Exercise prompt: Output every entry exactly as it appears.

____ Data supplied

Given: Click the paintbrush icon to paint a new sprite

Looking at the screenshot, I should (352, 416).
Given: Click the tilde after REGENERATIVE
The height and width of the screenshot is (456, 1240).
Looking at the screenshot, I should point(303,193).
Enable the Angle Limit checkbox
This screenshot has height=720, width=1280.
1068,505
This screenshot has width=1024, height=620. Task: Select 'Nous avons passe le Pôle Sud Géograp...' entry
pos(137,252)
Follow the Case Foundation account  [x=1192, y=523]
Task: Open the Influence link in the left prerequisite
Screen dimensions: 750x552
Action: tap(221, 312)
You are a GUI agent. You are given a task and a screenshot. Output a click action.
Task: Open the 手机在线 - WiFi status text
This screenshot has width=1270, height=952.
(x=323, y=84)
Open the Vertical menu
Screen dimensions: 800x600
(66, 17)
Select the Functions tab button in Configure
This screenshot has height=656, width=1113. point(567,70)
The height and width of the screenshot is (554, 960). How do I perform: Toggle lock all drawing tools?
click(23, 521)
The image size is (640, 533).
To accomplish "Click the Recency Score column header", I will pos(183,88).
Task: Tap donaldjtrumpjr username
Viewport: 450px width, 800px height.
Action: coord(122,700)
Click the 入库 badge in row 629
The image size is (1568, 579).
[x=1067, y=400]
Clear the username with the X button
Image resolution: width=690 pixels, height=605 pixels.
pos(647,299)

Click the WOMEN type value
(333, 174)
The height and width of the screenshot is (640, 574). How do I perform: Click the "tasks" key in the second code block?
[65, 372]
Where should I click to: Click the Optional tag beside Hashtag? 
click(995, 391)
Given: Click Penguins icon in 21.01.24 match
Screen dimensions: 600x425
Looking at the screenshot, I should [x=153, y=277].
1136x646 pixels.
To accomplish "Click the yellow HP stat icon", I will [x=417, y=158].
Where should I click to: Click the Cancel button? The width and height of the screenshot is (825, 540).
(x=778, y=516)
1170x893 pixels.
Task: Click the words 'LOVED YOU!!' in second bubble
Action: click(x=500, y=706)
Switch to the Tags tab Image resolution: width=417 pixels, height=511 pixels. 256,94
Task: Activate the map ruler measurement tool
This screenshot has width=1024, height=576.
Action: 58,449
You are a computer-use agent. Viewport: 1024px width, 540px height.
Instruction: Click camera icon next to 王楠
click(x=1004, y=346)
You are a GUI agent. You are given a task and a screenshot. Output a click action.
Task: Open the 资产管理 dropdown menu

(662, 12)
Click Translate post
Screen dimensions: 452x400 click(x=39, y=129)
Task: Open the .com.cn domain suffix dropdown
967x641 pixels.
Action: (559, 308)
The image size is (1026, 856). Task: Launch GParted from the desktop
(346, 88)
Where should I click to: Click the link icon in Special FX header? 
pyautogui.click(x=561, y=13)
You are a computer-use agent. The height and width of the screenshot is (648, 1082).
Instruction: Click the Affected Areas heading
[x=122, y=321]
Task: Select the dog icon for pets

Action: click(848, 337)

________

Output:
Given: Click the paintbrush icon to paint a new sprite

Looking at the screenshot, I should (352, 416).
Given: Click the tilde after REGENERATIVE
The height and width of the screenshot is (456, 1240).
Looking at the screenshot, I should point(303,193).
Enable the Angle Limit checkbox
This screenshot has height=720, width=1280.
1068,505
This screenshot has width=1024, height=620. Task: Select 'Nous avons passe le Pôle Sud Géograp...' entry
pos(137,252)
Follow the Case Foundation account  [x=1192, y=523]
Task: Open the Influence link in the left prerequisite
Screen dimensions: 750x552
Action: tap(221, 312)
You are a GUI agent. You are given a task and a screenshot. Output a click action.
Task: Open the 手机在线 - WiFi status text
This screenshot has width=1270, height=952.
(x=323, y=84)
Open the Vertical menu
Screen dimensions: 800x600
(66, 17)
Select the Functions tab button in Configure
This screenshot has height=656, width=1113. point(567,70)
The height and width of the screenshot is (554, 960). How do I perform: Toggle lock all drawing tools?
click(23, 521)
The image size is (640, 533).
To accomplish "Click the Recency Score column header", I will pos(183,88).
Task: Tap donaldjtrumpjr username
Viewport: 450px width, 800px height.
Action: coord(122,700)
Click the 入库 badge in row 629
The image size is (1568, 579).
[x=1067, y=400]
Clear the username with the X button
Image resolution: width=690 pixels, height=605 pixels.
pos(647,299)

Click the WOMEN type value
(333, 174)
The height and width of the screenshot is (640, 574). How do I perform: Click the "tasks" key in the second code block?
[65, 372]
Where should I click to: Click the Optional tag beside Hashtag? 
click(995, 391)
Given: Click Penguins icon in 21.01.24 match
Screen dimensions: 600x425
Looking at the screenshot, I should [x=153, y=277].
1136x646 pixels.
To accomplish "Click the yellow HP stat icon", I will [x=417, y=158].
Where should I click to: Click the Cancel button? The width and height of the screenshot is (825, 540).
(x=778, y=516)
1170x893 pixels.
Task: Click the words 'LOVED YOU!!' in second bubble
Action: click(x=500, y=706)
Switch to the Tags tab Image resolution: width=417 pixels, height=511 pixels. 256,94
Task: Activate the map ruler measurement tool
This screenshot has width=1024, height=576.
Action: 58,449
You are a computer-use agent. Viewport: 1024px width, 540px height.
Instruction: Click camera icon next to 王楠
click(x=1004, y=346)
You are a GUI agent. You are given a task and a screenshot. Output a click action.
Task: Open the 资产管理 dropdown menu

(662, 12)
Click Translate post
Screen dimensions: 452x400 click(x=39, y=129)
Task: Open the .com.cn domain suffix dropdown
967x641 pixels.
Action: (559, 308)
The image size is (1026, 856). Task: Launch GParted from the desktop
(346, 88)
Where should I click to: Click the link icon in Special FX header? 
pyautogui.click(x=561, y=13)
You are a computer-use agent. The height and width of the screenshot is (648, 1082).
Instruction: Click the Affected Areas heading
[x=122, y=321]
Task: Select the dog icon for pets

Action: click(848, 337)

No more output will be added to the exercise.